Red_Geranium
New member
And that never works.The youth pastor they hired when I was a young teen WAS a hellfire and brimstone guy whose mission was to scare kids out of hell.
That was the anti-drug program my kids were in when they attended local schools.
The youngest is now at college, watching people experiment with drugs, and the absolute disasters everyone in Middle School promised him, are not happening. People can maintain passing grades with regular ingestion of cheap trendy mind-expanding hallucinogenic pharmaceuticals. Makes him wonder what else the counselors lied to him about.
Since they taught fear, first, the training only works as long as he stays afraid.

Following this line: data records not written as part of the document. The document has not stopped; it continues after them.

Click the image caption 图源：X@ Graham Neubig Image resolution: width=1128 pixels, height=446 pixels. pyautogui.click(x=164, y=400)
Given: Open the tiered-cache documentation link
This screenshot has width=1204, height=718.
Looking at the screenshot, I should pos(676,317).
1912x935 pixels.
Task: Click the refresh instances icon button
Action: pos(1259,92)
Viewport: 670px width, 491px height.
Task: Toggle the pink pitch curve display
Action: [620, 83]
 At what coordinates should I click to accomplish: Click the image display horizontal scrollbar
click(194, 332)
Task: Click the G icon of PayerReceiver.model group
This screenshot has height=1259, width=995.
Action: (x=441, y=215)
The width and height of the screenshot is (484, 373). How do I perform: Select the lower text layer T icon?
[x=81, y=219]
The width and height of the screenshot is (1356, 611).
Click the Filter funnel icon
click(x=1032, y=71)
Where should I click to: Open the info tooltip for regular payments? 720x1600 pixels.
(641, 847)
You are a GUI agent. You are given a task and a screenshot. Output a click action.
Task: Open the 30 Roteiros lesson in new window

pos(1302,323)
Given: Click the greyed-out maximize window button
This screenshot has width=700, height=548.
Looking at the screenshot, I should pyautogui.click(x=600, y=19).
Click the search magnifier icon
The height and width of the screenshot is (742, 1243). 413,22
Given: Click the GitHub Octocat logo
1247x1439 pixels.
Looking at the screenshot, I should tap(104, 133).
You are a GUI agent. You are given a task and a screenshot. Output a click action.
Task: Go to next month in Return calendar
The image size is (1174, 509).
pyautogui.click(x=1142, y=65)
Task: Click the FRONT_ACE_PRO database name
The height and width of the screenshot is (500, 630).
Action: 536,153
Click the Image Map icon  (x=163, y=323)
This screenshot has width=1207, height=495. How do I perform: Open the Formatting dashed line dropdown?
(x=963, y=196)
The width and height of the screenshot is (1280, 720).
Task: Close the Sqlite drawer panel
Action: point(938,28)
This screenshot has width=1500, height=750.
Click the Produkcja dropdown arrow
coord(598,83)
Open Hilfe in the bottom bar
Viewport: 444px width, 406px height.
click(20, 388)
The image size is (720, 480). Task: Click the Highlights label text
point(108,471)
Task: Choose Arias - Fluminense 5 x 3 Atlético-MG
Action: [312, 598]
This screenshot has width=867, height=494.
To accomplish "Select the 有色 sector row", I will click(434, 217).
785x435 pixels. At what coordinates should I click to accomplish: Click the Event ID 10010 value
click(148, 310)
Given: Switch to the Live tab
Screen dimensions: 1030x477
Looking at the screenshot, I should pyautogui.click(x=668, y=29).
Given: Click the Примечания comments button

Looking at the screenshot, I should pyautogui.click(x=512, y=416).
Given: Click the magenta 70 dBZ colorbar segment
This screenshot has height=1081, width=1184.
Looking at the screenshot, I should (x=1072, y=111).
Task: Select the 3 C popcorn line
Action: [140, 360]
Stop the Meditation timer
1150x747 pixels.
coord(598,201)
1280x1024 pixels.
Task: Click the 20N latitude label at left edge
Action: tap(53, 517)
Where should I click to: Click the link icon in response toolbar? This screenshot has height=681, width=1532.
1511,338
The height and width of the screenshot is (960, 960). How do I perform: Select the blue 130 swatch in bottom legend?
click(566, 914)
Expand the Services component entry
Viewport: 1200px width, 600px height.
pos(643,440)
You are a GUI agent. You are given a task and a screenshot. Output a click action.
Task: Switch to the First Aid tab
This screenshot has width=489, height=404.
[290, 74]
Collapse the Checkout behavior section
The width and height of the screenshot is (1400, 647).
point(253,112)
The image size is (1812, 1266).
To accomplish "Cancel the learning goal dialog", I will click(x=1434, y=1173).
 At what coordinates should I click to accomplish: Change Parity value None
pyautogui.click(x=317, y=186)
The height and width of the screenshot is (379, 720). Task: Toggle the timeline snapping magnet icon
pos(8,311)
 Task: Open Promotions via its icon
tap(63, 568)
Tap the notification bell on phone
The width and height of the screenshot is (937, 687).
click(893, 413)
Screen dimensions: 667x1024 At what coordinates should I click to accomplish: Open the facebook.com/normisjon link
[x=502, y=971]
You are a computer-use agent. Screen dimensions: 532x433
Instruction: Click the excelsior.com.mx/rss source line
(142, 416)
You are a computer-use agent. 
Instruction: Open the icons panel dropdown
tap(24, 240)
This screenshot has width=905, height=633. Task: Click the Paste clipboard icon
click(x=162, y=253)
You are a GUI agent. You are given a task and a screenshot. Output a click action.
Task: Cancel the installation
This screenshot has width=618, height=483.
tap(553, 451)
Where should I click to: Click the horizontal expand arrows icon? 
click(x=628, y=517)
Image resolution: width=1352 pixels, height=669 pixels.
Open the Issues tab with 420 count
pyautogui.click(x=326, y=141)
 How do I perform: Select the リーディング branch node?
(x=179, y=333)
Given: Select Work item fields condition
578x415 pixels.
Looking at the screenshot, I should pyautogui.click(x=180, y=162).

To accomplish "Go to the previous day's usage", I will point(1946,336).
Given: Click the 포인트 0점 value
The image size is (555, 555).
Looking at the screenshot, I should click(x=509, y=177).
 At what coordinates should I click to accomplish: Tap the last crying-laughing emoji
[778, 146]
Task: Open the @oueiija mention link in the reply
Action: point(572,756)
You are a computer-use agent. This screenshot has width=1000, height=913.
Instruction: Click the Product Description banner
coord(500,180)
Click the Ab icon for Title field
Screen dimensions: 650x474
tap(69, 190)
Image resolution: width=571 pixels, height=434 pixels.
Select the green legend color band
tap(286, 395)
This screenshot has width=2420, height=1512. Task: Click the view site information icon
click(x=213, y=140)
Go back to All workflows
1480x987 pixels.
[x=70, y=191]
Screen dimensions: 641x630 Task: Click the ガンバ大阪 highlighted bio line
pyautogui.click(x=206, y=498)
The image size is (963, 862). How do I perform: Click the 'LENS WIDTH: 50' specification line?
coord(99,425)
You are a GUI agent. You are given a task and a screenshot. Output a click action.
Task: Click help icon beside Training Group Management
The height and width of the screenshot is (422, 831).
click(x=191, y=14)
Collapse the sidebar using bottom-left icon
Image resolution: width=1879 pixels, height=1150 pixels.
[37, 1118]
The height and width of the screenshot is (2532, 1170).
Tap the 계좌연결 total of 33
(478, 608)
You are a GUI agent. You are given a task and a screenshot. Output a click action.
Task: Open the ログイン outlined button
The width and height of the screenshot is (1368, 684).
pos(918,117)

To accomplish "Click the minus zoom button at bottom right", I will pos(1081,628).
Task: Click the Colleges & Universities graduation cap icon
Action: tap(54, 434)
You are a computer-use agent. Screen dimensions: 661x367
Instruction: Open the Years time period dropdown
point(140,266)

He's got too many anecdotes to be afraid. even if everything else they told him was gospel, it's all built up on a base that he now rejects.
Definitely true.
I have a conjecture that fundamentalists might be more likely to go atheist/agnostic than liberal Christians for a similar reason. When a church teaches that the Bible describes real, literal people, places and events, they're making empirical claims about history and science....which can be investigated. It's easy to see that there's no evidence for a global flood, young earth, or events like the Exodus and loads of evidence against. If the Bible was wrong about those things, it's definitely not the perfect word of god. *foundation crumbles*. I think things are a little different for people brought up with more liberal Christianity... Would be interesting to see if there's any real evidence one way or the other.